Most state-of-the-art deep learning models for classification or regression are trained through supervised learning, which requires many labeled examples of relevant data classes. Models “learn” by making predictions on a labeled training dataset; data labels provide both the range of possible answers and the correct answers (or ground truth) for each training example.
While powerful, supervised learning is impractical in some real-world scenarios. Annotating large amounts of data samples is costly and time-consuming, and in cases like rare diseases and newly discovered species, examples may be scarce or non-existent.
so yeah, i agree, the paper is saying these models aren't capable of creating/using human-understandable concepts without gobs and gobs of training data, and if you try to take human supervision of those categories out of the process, then you need even more gobs and gobs of training data. edge cases and novel categories tend to spin off useless bullshit from these things.
because actual knowledge generation is a social process that these machines aren't really participants in.

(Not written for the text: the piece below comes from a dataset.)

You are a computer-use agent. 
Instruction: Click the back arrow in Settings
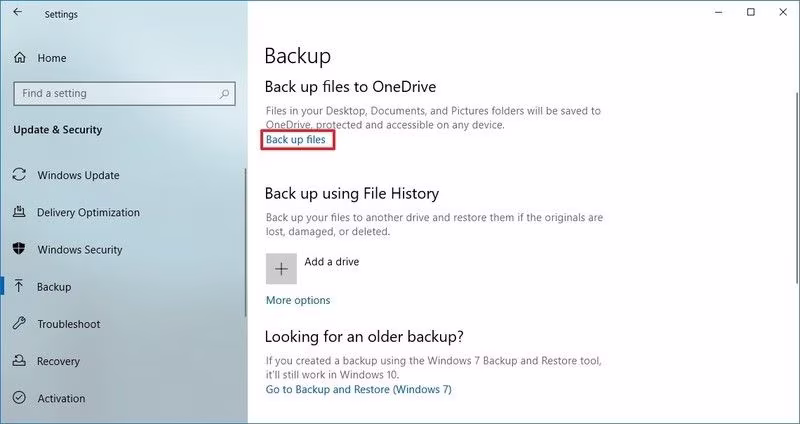coord(17,13)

but there's some speculation that the recent stock market downturn affecting tech stocks especially may be related to the capitalist class figuring out that these things aren't actually magical knowledge-worker replacement devices and won't let them make the line go up forever and ever amen. so even if the suits don't really digest the contents of this paper, they'll figure out the relevant parts reventually.
We consistently
find across all our experiments that, across concepts, the frequency of a concept in the pretraining dataset is
a strong predictor of the model’s performance on test examples containing that concept. Notably, model
performance scales linearly as the concept frequency in pretraining data grows exponentially
This reminds me of an older paper on how LLMs can't even do basic math when examples fall outside the training distribution (note that this was GPT-J and as far as I'm aware no such analysis is possible with GPT4, I wonder why), so this phenomena is not exclusive to multimodal stuff. It's one thing to pre-train a large capacity model on a general task that might benefit downstream tasks, but wanting these models to be general purpose is really, really silly.

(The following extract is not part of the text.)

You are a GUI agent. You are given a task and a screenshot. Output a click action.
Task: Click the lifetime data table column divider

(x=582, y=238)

I'm of the opinion that we're approaching a crisis in AI, we've hit a barrier on what current approaches are capable of achieving and no amount of data, labelers and tinkering with architectural minutiae or (god forbid) "prompt engineering" can fix that. My hopes are that with the bubble bursting the field will have to reckon with the need for algorithmic and architectural innovation, more robust standards for what constitutes a proper benchmark and reproducibility at the very least, and maybe, just maybe, extend its collective knowledge from other fields of study past 1960's neuroscience and explore the ethical and societal implications of your work more deeply than the oftentimes tiny obligatory ethics section of a paper. That is definetly a overgeneralization, so sorry for any researchers out here <3, I'm just disillusioned the general state of the field.
You're correct about the C suites though , all they needed to see was one of those stupid graphs that showed line going up, with model capacity on the x axis and performance on the y axis, and their greed did the rest.